Scientific classification
- Kingdom: Animalia
- Phylum: Chordata
- Class: Mammalia
- Infraclass: Marsupialia
- Order: Paucituberculata
- Family: Caenolestidae
- Genus: Caenolestes
- Species: C. fuliginosus
- Binomial name: Caenolestes fuliginosus (Tomes, 1863)
- Subspecies: C. f. centralis Bublitz, 1987; C. f. fuliginosus (Tomes, 1863); C. f. obscurus O. Thomas, 1895;
- Synonyms: Hyracodon fuliginosus (Tomes, 1863) Caenolestes obscurus Thomas, 1895 Caenolestes tatei H. E. Anthony, 1923

= Dusky caenolestid =

- Genus: Caenolestes
- Species: fuliginosus
- Authority: (Tomes, 1863)
- Conservation status: LC
- Synonyms: Hyracodon fuliginosus (Tomes, 1863), Caenolestes obscurus Thomas, 1895, Caenolestes tatei H. E. Anthony, 1923

Species of marsupial

The dusky caenolestid (Caenolestes fuliginosus), also known as Tate's shrew opossum, is a shrew opossum from South America.

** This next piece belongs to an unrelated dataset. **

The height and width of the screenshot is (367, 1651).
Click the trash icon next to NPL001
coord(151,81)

The dusky caenolestid is characterized by a dark brown coat with a lighter underbelly, soft and thick fur, and a loosely haired tail. A nocturnal animal (active mainly at night), the dusky caenolestid lives on trees and feeds on insects and small invertebrates and vertebrates. It occurs in alpine and páramo forests in northern and western Colombia, Ecuador, and western Venezuela. The IUCN classifies this shrew opossum as least concern.

==Taxonomy and etymology==
The dusky caenolestid is one of the five members of Caenolestes, and is placed in the family Caenolestidae (shrew opossums). It was first described by English zoologist Robert Fisher Tomes as Hyracodon fuliginosus in 1863. It was given its present binomial name by English zoologist Oldfield Thomas in 1895. In the latter part of 20th century, scientists believed that Caenolestes is closely related to Lestoros (the Incan caenolestid). Over the years, it became clear that Lestoros is morphologically different from Caenolestes. A 2013 morphological and mitochondrial DNA-based phylogenetic study showed that the Incan caenolestid and the long-nosed caenolestid (Rhyncholestes raphanurus) form a clade sister to Caenolestes. The cladogram below is based on this study.

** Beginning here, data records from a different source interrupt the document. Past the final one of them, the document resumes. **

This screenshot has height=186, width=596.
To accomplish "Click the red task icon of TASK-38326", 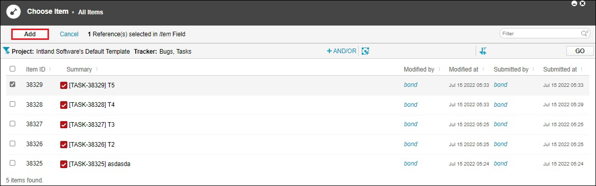I will (64, 145).
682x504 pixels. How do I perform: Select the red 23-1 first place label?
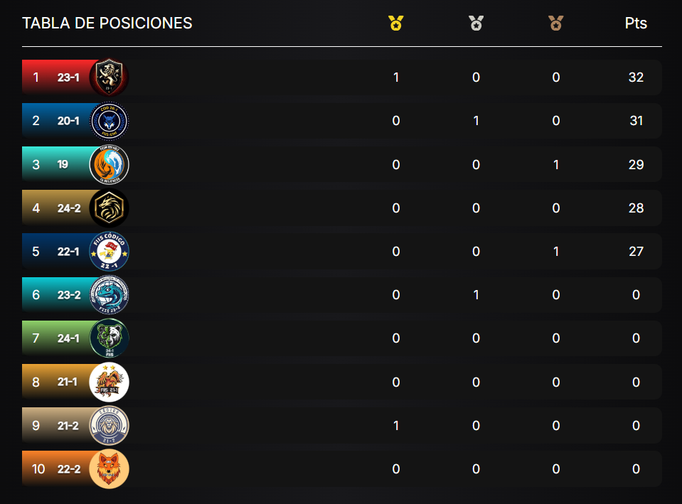[57, 77]
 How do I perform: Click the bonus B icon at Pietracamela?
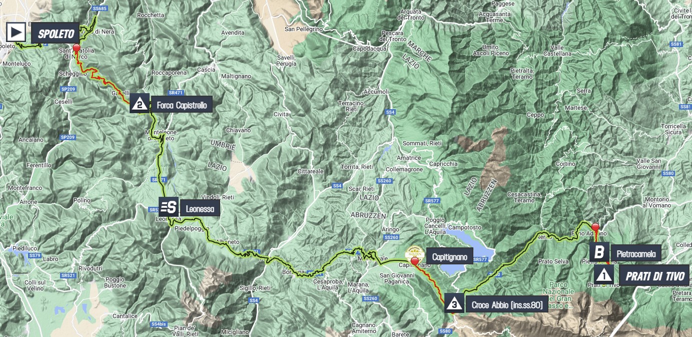point(599,252)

Three subspecies are recognized:
- C. f. centralis Bublitz, 1987: Occurs in the Andean natural region (Colombia) and extreme west of Venezuela.
- C. f. fuliginosus (Tomes, 1863): Occurs in central Ecuador.
- C. f. obscurus Thomas, 1895: Occurs around Bogotá (Colombia).

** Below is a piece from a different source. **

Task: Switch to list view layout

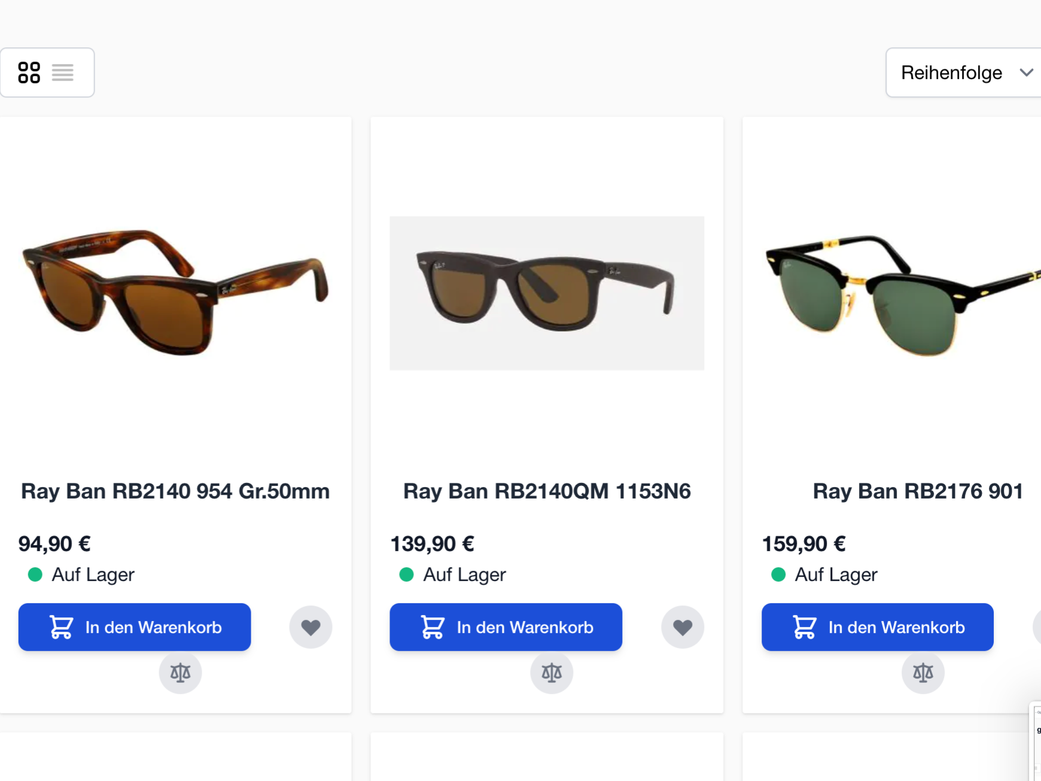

Caenolestid fossils date to as early as the early Eocene (nearly 55 mya). The generic name Caenolestes derives from the Greek words kainos ("new") and lestes ("robber", "pirate").

==Description==
The dusky caenolestid is characterized by a dark brown coat with a lighter underbelly, soft and thick fur, and a loosely haired tail. The head-and-body length is between 9.3 and 13.5 cm, the tail measures 9.3 to 12.7 cm and hindfeet are 2.2 cm long. The ears and eyes are smaller and the rostrum is longer than in other caenolestids. The forefeet have five digits each; while two of them are blunt, the other three digits bear sharp claws. The toes of the hindfeet bear sharp claws as well, except for the biggest toe. There are four teats and no pouch. A 2007 study recorded dental anomalies such as missing teeth and supernumerary teeth.

==Ecology and behavior==
The dusky caenolestid is nocturnal (active mainly at night), and lives on trees. It can be a fast runner, like the Incan caenolestid, though it does not move in leaps and jumps. The dusky caenolestid is reported to have a poor vision, though its sense of smell and hearing are good. Diet consists of lepidopteran larvae, insects, rodents, arachnids and centipedes; plant material may be eaten as well. The tail, though prehensile, may not be able to support the animal when it hangs down a branch.

==Distribution and status==
The dusky caenolestid inhabits alpine and páramo forests in northern and western Colombia, Ecuador, and western Venezuela. It can occur in an altitudinal range of 1,600–4,000 m above the sea level. The IUCN classifies it as least concern given its wide distribution and presumably large numbers. The caenolestid faces competition from the wandering small-eared shrew, and is thus rare, in montane regions of Ecuador. Cattle grazing is a major factor in habitat degradation.